### Task list
1 > List every person named in the blog post on Nick Redfern's book "Close Encounters of the Fatal Kind."
2 > Carry on the blog post on Nick Redfern's book "Close Encounters of the Fatal Kind" from where it stops.

### Passage for review
Monday, February 26, 2018

"Close Encounters of the Fatal Kind" by Nick Redfern


Everyone has heard of Close Encounters of the Third Kind, but what about close encounters of the fatal kind? The field of ufology is rife with unsettling examples of suspicious deaths, accidents that may not have been accidents, and conveniently timed heart attacks!

We here at the Crypto Blast love Nick Redfern's engaging books. He's one of the leading paranormal authors out there. In fact he may even overshadow Cryptozoologist Loren Coleman.

Four years ago Nick wrote "Close Encounters of the Fatal Kind" where he talks about a poor man who was melting from being to close to a UFO, Secretary of Defense James Forrestal's strange death, missing pilots and their connection to UFOs, and the sudden deaths of UFO investigators.

FLYING INTO OBLIVION

Mysterious Skies

At about 9:30 a.m. on November 10, 1953, Karl Hunrath and Wilbur Wilkinson, two friends originally from Wisconsin but at the time living in California, hired a small airplane and took to the skies of Los Angeles. It was the last time either man was seen alive. It was the last time the aircraft was seen, too. Maybe they crashed shortly after takeoff and died fiery deaths. If so, where was the wreckage? Where were the bodies? No one, including the emergency services that launched a hasty search and rescue operation when it became apparent that something was awry, could find a single piece of telltale evidence of such an accident anywhere. It was almost as if Hunrath and Wilkinson had been abducted by aliens. In fact, that may have been precisely what happened to them.

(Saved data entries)
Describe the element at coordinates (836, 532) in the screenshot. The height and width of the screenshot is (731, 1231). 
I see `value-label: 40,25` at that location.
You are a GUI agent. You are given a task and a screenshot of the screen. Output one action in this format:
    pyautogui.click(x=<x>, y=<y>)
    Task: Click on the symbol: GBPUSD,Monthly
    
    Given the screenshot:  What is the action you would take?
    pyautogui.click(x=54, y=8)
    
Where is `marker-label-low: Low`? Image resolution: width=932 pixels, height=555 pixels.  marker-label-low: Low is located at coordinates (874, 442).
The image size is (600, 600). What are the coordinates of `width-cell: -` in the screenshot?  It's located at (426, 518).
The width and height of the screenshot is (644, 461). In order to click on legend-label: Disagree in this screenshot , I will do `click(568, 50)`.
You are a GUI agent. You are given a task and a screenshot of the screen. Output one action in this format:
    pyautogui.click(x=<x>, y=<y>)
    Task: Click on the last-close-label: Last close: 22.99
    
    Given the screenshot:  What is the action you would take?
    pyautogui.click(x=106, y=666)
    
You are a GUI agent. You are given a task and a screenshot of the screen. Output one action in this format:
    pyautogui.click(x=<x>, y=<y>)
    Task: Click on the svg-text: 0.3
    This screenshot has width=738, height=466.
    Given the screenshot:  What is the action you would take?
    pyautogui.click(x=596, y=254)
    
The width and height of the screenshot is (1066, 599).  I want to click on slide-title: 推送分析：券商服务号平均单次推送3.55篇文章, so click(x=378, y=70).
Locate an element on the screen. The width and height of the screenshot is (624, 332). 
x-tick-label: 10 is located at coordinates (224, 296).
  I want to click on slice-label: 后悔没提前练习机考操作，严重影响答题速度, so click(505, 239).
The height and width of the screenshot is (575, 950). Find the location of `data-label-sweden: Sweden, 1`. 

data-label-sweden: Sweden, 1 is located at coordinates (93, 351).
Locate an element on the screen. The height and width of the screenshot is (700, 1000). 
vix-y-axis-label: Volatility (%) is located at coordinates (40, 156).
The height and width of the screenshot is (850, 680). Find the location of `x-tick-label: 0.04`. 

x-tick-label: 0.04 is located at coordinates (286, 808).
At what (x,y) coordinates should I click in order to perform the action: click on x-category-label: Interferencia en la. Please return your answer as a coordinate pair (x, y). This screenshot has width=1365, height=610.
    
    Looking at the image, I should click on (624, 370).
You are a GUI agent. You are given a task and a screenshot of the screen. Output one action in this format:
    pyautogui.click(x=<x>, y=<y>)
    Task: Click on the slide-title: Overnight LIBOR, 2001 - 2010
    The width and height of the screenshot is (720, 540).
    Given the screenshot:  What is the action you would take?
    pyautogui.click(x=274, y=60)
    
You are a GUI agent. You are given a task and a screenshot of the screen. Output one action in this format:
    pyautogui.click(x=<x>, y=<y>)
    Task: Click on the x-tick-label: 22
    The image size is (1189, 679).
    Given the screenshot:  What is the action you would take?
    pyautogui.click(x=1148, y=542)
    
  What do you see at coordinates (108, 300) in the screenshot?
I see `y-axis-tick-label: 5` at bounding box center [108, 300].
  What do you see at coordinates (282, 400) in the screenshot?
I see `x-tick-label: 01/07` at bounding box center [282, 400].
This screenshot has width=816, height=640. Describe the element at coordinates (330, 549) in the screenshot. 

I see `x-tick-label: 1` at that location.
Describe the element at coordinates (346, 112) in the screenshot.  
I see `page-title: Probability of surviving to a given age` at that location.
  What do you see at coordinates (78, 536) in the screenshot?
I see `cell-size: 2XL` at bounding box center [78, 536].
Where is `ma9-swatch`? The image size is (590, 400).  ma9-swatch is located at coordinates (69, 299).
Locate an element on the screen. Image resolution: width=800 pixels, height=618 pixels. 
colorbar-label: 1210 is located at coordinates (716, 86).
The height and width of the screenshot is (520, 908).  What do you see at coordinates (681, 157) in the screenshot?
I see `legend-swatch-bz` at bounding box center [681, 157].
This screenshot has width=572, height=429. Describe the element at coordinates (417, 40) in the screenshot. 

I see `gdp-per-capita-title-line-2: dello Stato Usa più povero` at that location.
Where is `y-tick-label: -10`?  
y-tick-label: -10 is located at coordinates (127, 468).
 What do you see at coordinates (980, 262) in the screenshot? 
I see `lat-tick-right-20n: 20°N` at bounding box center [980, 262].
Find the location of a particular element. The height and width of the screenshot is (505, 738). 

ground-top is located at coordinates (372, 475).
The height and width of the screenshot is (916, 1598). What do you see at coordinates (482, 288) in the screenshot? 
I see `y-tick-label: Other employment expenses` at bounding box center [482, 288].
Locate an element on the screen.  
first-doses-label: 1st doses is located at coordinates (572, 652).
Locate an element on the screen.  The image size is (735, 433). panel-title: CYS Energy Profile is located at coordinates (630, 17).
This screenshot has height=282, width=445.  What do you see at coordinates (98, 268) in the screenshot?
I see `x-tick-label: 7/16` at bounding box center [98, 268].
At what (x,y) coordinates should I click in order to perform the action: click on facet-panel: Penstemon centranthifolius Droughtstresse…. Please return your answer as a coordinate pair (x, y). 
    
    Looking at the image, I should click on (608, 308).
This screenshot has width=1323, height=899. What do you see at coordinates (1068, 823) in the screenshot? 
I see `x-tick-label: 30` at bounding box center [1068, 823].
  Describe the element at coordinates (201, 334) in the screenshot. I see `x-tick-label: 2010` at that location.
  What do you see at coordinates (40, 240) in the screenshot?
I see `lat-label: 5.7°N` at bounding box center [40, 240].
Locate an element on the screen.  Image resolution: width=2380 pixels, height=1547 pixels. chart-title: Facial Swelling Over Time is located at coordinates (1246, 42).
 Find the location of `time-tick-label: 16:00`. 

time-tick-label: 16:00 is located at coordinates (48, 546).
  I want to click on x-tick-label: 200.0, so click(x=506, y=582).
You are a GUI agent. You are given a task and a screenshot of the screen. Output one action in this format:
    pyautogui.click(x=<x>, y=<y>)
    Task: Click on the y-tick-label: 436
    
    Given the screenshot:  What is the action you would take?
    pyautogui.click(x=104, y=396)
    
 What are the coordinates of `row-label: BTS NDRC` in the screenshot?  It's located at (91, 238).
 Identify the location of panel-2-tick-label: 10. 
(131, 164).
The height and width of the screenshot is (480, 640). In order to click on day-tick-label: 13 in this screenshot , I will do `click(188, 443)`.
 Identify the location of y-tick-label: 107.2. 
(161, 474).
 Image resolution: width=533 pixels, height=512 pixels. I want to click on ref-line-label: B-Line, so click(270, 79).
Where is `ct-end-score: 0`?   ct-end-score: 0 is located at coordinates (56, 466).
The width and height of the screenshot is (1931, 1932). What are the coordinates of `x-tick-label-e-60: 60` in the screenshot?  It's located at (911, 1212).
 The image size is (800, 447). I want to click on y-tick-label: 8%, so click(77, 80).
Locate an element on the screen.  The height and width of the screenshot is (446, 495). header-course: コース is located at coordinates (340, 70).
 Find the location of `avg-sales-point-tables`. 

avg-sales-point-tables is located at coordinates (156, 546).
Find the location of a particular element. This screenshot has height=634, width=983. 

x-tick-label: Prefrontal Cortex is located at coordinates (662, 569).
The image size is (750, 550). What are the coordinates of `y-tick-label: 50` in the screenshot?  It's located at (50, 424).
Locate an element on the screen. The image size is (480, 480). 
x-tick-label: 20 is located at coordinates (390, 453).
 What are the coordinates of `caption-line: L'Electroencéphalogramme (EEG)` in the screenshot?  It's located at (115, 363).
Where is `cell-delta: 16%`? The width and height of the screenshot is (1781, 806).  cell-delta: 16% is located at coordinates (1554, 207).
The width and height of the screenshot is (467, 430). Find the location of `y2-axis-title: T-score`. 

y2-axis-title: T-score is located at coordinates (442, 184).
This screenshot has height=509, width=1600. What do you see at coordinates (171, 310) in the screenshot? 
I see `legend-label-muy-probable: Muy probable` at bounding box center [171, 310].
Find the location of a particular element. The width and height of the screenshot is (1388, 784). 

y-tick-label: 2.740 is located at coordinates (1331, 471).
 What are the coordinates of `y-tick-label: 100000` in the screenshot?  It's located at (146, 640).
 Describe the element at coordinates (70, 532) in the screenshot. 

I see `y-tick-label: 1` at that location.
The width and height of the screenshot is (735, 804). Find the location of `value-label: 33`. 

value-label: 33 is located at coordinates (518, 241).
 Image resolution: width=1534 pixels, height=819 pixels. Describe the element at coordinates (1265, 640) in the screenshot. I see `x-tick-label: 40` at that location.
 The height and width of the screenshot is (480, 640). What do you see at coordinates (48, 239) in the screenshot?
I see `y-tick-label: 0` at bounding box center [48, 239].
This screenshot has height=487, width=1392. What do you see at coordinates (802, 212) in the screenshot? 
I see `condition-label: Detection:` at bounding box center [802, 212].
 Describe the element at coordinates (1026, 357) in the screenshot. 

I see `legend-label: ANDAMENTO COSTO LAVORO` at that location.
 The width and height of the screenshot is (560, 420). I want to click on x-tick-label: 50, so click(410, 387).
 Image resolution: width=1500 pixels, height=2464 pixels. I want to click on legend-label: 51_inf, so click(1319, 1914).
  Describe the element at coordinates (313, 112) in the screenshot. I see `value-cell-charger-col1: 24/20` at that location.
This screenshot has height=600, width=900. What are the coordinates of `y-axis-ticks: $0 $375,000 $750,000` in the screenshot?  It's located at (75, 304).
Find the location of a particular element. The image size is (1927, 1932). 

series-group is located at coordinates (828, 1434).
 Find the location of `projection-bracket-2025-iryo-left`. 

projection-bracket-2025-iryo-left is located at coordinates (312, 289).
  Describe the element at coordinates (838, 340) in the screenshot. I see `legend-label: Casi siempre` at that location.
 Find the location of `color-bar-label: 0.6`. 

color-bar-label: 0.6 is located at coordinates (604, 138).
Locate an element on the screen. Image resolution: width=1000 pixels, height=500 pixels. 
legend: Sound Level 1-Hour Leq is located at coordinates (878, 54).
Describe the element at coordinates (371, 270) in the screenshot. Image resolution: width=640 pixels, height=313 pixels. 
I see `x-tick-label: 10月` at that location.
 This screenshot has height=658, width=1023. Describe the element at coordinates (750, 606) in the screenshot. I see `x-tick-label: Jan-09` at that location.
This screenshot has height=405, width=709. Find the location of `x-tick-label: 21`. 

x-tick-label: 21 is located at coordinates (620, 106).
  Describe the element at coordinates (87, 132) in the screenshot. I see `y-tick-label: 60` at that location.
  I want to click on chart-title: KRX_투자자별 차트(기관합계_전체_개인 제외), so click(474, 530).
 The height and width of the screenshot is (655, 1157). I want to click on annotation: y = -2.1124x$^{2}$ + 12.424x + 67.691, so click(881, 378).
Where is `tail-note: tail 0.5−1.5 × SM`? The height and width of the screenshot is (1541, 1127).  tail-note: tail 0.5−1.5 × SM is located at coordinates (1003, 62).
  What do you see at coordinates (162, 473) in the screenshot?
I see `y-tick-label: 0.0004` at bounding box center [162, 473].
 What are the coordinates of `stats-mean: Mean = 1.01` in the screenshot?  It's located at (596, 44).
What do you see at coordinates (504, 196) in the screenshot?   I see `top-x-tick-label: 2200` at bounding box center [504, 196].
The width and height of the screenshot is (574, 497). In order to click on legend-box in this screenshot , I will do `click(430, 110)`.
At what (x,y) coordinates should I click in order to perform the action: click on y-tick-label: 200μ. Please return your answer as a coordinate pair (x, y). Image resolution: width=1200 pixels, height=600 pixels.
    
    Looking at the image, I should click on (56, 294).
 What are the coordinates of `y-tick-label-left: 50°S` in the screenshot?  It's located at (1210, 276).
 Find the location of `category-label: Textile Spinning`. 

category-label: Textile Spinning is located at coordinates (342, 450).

### Written answers
1 > Nick Redfern, Loren Coleman, James Forrestal, Karl Hunrath, Wilbur Wilkinson

2 >
When news of the pair's vanishing act surfaced, many of California's UFO researchers voiced their suspicions that Hunrath and Wilkinson had been whisked away to a faraway world by benevolent aliens—the so-called Space Brothers that dominated so much of the West Coast world of Ufology in the 1950s. Others researchers took a far bleaker approach to the whole thing and pondered the possibility that deadly aliens had lured the pair to their deaths somewhere in the mountains of California. Such thoughts were not at all unreasonable ones. Hunrath and Wilkinson were big players on the Los Angeles UFO scene at the time and, in the weeks and months leading up to their disappearances, were making it widely and loudly known that they had made contacts'with at least two races of extra-terrestrials—via ESP, drugs, and Ouija boards, no less. But how had the two men become embroiled in the UFO controversy in the first place? The answer is a strange one.